··· Отрывок

О чём же всё-таки «Лолита»

Как-то недавно одна моя прекрасная во всех отношениях подруга, упоминая мои «пятничные» посты, сказала, что как она на них ни попадет, а там «всё время что-то о замужестве». Ну так вот, сегодня пост будет не о замужестве, настолько не о замужестве, насколько возможно. Возможно, от него многим будет тошно, но что поделать — я поняла, что сейчас нахожусь в состоянии, которое было метко описано фразой: «Пиши не тогда, когда можешь писать, а когда не можешь не писать». И я уже не могу не писать о «Лолите», это буквально превратилось в кровоточащую рану в моём сердце (что, я должна тут извиниться за пафос? да ну, право) и я устала разъедать себя изнутри.

Когда я делала обзор коллекции Л’Этуаль «Лолита», то сказала, что возможно, перечитаю роман; колебания тут относились только к тому, что я до сих пор предпочитаю бумажные книги, а в таком варианте «Лолиты» у меня дома не было. Но сразу две моих подруги выразили желание поделиться своими книгами, и вот я несколько дней добровольно мучала себя: открывала книгу и как будто заходила в действующую пыточную камеру.

······
··· Исходные записи

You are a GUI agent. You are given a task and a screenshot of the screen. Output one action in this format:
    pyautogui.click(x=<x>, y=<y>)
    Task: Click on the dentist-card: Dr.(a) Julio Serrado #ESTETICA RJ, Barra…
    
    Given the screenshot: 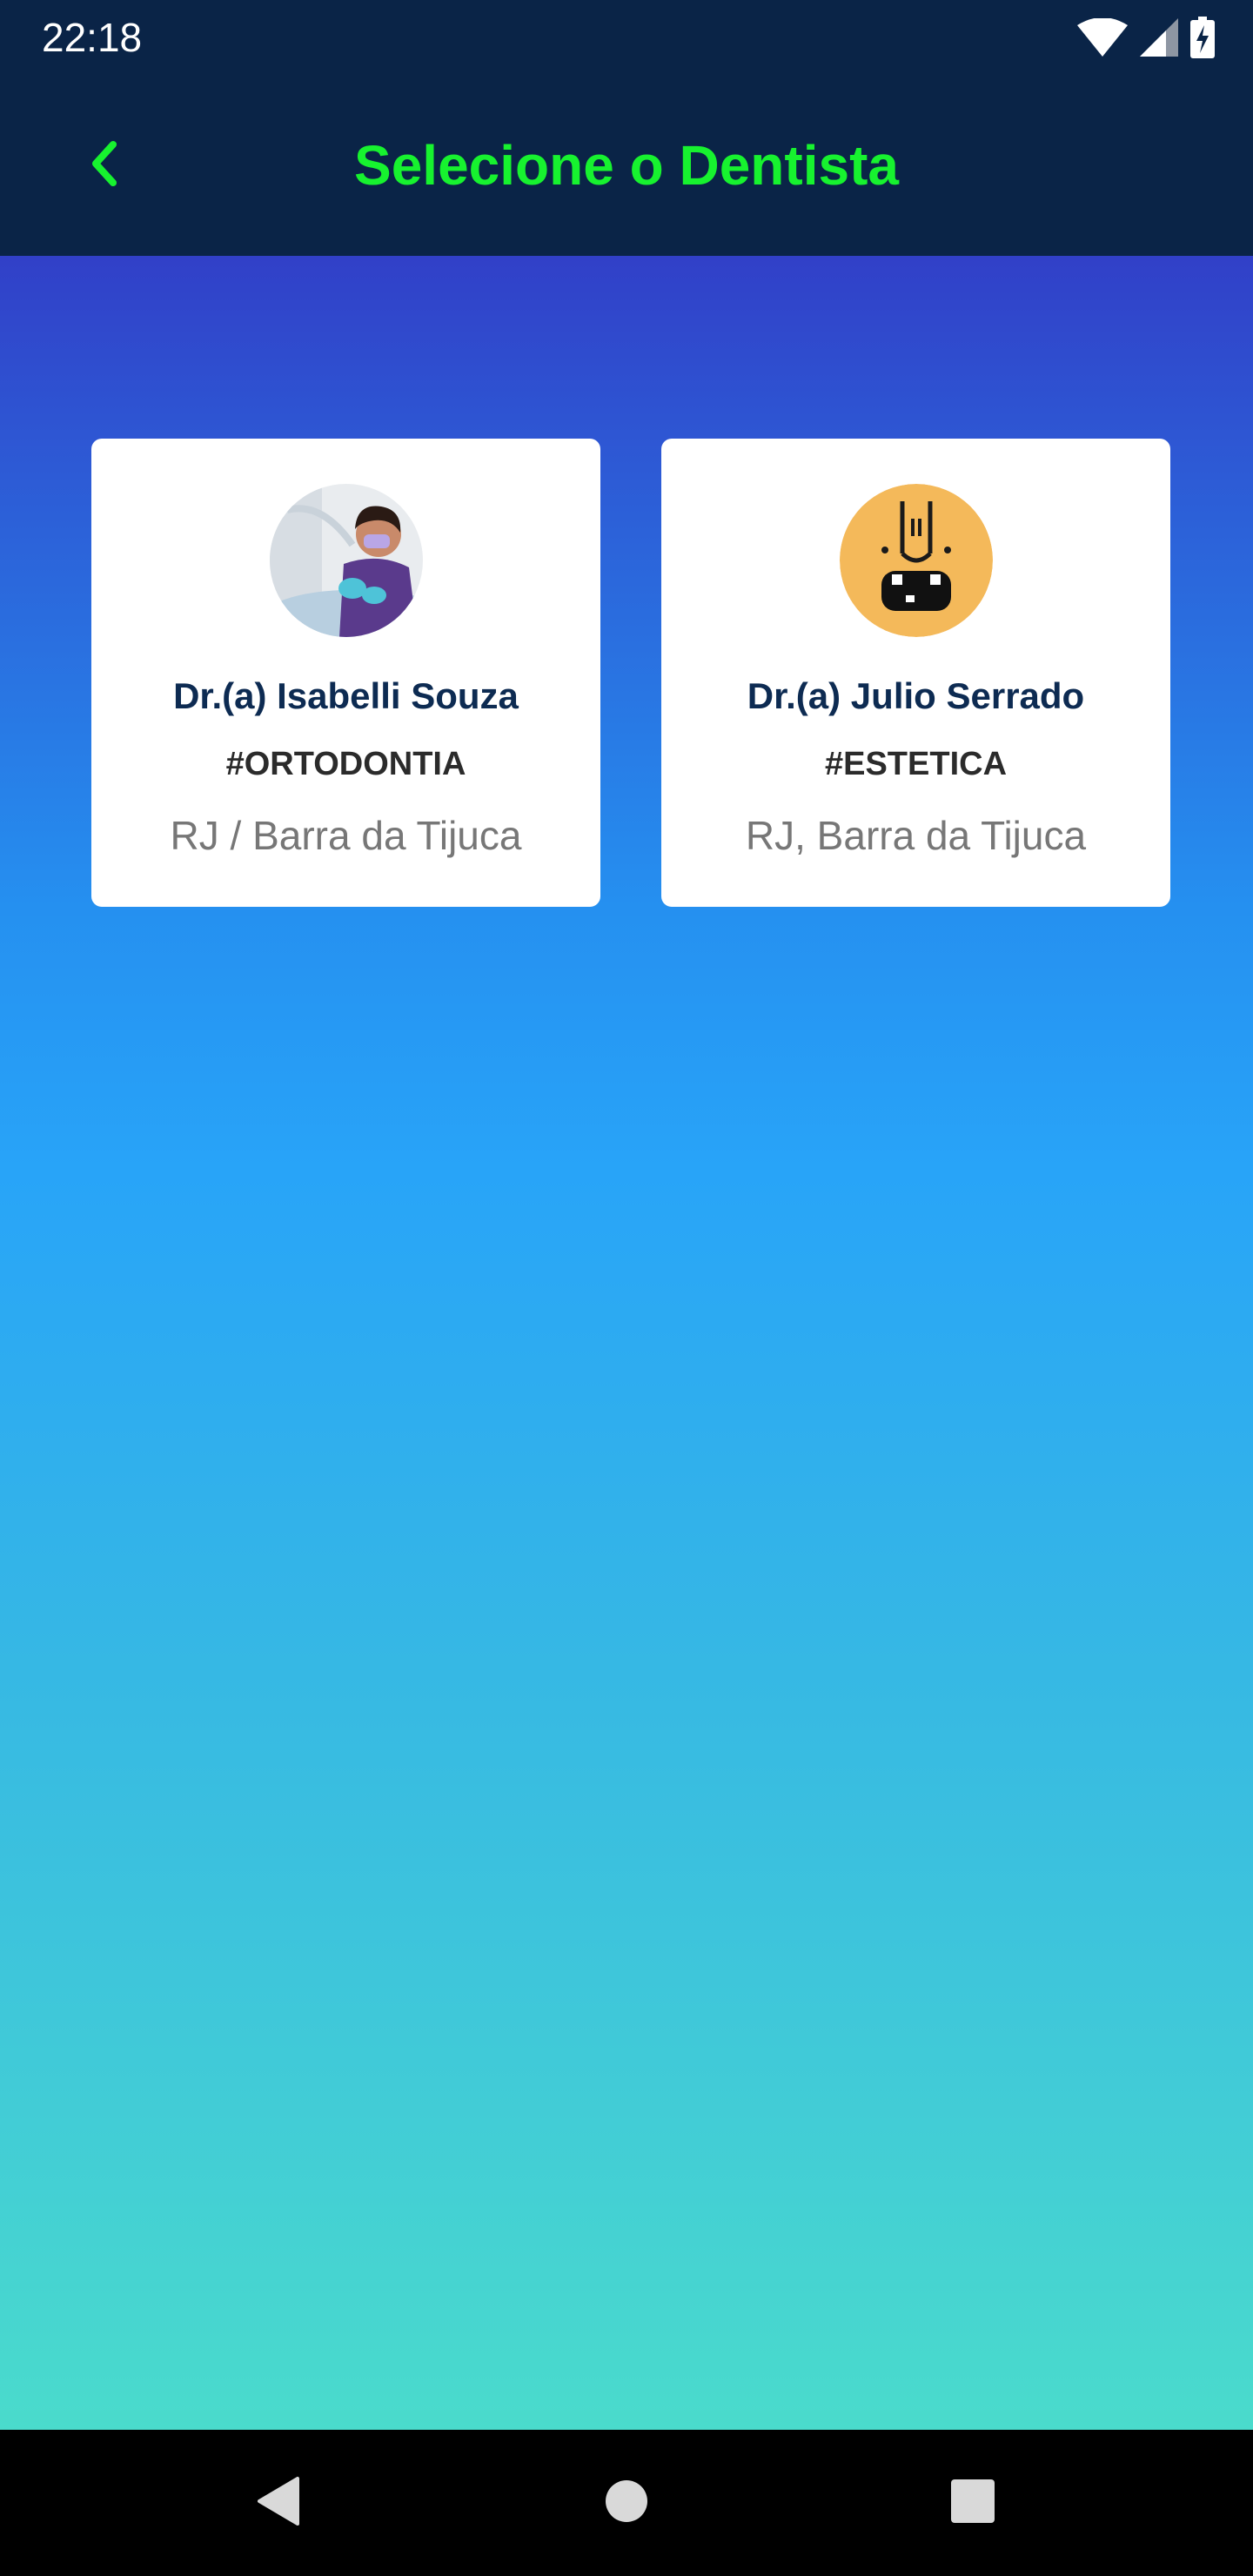 What is the action you would take?
    pyautogui.click(x=916, y=673)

······

Что нужно сделать.
a – Что, по словам подруги, упомянутой в отрывке о «Лолите», всё время встречается в «пятничных» постах?
b – Определите, согласуются ли с отрывком о «Лолите» следующие утверждения: (i) автор по-прежнему отдаёт предпочтение бумажным книгам; (ii) бумажное издание «Лолиты» у автора дома было; (iii) поделиться своей книгой вызвалась только одна подруга.
c – Извлеките без изменений фрагмент отрывка о «Лолите»: начните со слов «Как-то недавно одна» и остановитесь после слов «разъедать себя изнутри.».

Ответы.
a – Всё время что-то о замужестве.

b –
(i) Да: «я до сих пор предпочитаю бумажные книги».
(ii) Нет: «в таком варианте «Лолиты» у меня дома не было».
(iii) Нет: «сразу две моих подруги выразили желание поделиться своими книгами».

c –
Как-то недавно одна моя прекрасная во всех отношениях подруга, упоминая мои «пятничные» посты, сказала, что как она на них ни попадет, а там «всё время что-то о замужестве». Ну так вот, сегодня пост будет не о замужестве, настолько не о замужестве, насколько возможно. Возможно, от него многим будет тошно, но что поделать — я поняла, что сейчас нахожусь в состоянии, которое было метко описано фразой: «Пиши не тогда, когда можешь писать, а когда не можешь не писать». И я уже не могу не писать о «Лолите», это буквально превратилось в кровоточащую рану в моём сердце (что, я должна тут извиниться за пафос? да ну, право) и я устала разъедать себя изнутри.